Phenology in Middlesex, NJ at the River

Location: GreenBrook River Shoreline

Date: November 18th, 2018

Weather: Cloudy, Cold, 26 degrees

GreenBrook River Spot:

For Thanksgiving break, I chose a spot in the woods by the Greenbrook river that flows through my town in New Jersey. I chose this spot because it is very close to my house and is one of the few natural areas around where I live. Because I live in the suburbs of New Jersey, there are not that many nature preserves or nice parks that close to me , but I felt like this spot was good because it was right near me and was situated near this river. I noticed that the soil was very dark in this area and was mostly very wet with the melting snow and rain.
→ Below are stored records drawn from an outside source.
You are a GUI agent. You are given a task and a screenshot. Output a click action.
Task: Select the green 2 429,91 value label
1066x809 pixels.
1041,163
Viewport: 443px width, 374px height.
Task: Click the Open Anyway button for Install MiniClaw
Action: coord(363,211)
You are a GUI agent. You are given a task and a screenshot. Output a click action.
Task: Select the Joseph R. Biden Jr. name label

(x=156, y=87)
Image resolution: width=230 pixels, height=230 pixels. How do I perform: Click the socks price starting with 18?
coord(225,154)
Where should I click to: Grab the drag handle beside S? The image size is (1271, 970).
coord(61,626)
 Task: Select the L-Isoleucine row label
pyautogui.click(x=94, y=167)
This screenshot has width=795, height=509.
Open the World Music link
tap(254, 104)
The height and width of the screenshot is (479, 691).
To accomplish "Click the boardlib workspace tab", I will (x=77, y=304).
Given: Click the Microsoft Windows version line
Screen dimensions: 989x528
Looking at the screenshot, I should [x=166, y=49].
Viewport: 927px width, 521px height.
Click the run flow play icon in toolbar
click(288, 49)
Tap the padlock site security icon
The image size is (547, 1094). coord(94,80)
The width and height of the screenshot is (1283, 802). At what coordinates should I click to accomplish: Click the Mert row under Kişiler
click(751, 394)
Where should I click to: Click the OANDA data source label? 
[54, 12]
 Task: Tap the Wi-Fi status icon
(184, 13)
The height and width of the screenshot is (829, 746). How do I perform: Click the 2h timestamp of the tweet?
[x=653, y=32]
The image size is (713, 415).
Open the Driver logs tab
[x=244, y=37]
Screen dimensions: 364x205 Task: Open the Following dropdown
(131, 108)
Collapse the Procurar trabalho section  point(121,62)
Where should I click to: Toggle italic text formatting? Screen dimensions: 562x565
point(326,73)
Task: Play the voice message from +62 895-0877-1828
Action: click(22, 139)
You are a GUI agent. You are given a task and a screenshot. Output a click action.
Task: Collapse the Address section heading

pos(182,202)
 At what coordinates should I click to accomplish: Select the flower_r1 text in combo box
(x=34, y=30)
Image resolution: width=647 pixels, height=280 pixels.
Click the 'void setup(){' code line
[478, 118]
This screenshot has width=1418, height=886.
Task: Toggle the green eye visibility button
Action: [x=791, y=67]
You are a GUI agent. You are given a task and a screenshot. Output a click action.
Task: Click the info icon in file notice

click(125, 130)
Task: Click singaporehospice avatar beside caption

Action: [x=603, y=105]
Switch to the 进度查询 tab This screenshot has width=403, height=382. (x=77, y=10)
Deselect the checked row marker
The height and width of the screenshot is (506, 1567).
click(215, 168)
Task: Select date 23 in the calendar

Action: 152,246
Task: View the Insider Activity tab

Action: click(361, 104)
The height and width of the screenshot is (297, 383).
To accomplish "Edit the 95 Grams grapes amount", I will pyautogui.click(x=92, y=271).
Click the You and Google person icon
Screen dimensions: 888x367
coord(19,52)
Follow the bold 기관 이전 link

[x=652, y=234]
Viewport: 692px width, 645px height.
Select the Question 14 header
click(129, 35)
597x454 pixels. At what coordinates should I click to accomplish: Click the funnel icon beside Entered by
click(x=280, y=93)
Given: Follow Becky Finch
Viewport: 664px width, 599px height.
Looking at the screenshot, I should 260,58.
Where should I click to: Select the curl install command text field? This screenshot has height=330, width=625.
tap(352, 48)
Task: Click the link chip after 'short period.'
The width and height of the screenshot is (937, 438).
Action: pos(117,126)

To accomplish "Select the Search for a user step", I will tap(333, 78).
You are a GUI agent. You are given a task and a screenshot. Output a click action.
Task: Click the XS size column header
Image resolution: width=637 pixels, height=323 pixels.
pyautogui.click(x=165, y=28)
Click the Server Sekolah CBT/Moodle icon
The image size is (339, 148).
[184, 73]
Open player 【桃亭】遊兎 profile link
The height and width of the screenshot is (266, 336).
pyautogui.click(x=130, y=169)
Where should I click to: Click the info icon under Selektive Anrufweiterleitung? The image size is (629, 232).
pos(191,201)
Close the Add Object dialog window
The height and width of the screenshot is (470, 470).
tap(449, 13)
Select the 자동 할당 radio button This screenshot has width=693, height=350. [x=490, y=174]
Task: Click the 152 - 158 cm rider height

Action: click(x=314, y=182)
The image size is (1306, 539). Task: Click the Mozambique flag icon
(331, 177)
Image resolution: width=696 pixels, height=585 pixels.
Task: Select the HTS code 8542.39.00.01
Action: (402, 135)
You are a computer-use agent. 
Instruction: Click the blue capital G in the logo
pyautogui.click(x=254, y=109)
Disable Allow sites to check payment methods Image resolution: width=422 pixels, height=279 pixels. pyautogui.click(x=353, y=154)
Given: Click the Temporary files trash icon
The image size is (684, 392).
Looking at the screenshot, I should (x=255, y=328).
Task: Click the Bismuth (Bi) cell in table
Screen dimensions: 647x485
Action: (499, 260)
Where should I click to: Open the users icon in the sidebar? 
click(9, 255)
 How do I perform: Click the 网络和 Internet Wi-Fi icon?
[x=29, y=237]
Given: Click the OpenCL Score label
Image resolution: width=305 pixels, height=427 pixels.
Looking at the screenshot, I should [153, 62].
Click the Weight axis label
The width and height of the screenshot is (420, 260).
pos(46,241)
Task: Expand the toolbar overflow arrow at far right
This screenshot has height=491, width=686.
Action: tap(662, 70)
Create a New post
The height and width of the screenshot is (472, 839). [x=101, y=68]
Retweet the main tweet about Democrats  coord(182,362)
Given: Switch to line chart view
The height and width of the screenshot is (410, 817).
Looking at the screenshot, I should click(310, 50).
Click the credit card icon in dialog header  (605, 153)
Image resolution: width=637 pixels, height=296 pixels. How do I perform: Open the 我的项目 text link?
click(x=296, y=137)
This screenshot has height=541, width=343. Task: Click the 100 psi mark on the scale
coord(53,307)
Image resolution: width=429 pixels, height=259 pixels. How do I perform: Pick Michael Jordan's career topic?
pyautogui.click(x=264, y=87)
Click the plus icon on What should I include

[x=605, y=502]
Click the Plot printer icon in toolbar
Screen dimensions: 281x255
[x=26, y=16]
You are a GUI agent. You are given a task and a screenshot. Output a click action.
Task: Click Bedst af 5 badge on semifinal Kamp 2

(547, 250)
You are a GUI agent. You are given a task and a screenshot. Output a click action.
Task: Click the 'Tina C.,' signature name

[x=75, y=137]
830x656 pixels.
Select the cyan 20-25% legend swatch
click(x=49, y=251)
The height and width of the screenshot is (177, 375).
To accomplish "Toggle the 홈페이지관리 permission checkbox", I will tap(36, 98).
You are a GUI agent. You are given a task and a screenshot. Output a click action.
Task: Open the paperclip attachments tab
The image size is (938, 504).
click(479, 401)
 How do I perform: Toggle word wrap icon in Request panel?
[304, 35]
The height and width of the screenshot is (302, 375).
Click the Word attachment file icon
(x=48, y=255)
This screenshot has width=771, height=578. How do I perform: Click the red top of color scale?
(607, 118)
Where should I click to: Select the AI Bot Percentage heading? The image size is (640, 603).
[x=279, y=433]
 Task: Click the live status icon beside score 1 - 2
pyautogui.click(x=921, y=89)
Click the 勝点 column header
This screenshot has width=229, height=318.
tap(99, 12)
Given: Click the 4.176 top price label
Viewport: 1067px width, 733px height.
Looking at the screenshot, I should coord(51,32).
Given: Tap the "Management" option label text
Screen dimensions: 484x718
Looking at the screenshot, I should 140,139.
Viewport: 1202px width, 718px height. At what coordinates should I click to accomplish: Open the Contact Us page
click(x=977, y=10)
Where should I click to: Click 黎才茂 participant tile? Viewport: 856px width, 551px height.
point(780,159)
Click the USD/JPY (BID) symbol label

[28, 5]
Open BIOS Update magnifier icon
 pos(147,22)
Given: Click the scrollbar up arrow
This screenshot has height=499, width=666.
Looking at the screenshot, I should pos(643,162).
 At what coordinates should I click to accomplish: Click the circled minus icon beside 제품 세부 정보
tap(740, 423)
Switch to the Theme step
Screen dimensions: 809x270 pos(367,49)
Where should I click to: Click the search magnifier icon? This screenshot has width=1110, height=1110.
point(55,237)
I looked up the bedrock in this area and they said it was mostly shale, sandstone, and clay. Despite the fact that they said the soil in this area would be very sandy, I found that this soil had a lot more clay in it, and my area in Burlington had a lot more sand. Also, I noticed that all the trees in this area had completely lost all their leaves and that there were no evergreen trees around at all. I believe that the main tree species around here are Red Maple and Hazel Adler. I did notice that there was one small woody shrub that was growing around the river area and that it was still green and had some berries on it. In addition, I could see a lot of deer prints in the mud, which showed that they were a main animal species in this part.

 

  

   Red Berries on Woody Shrub 

Comparing Landscapes:

My phenology spot in Burlington is drastically different than my spot here in New Jersey. I tried to pick a spot on the water so it would be more similar, but the similarities basically end there. Since my spot in Burlington is near the shoreline, the soil is mostly sandy and fine, but here the soil is very clay-based and thick. Also, the soil in Burlington is very well-drained and even after a rainfall is not very wet, however near the river in New Jersey, the soil was extremely wet and was very thick and muddy. I had to be very careful not to fall in while scouting the area. Although this was negative for me, it was positive because I could observe all the animal prints left in this mud. I saw some small prints, most likely squirrels and I saw a lot of large deer prints because they are so common around this area. In Burlington near my shorefront area, I see a lot of birds and find evidence of small animals like raccoon, but I have never seen any larger animals like deer in that area. Also, I felt like my phenology spot by the river was a lot more brown and less colorful, but I can attribute that to the fact that the black willow shrubs are still green and grow everywhere in my shoreline spot, but here almost everything has died off at this point. I really enjoyed looking at these different spots and seeing how different my hometown is compared to Burlington. Although both are beautiful and different, I do feel my sense of place is stronger closer to my home.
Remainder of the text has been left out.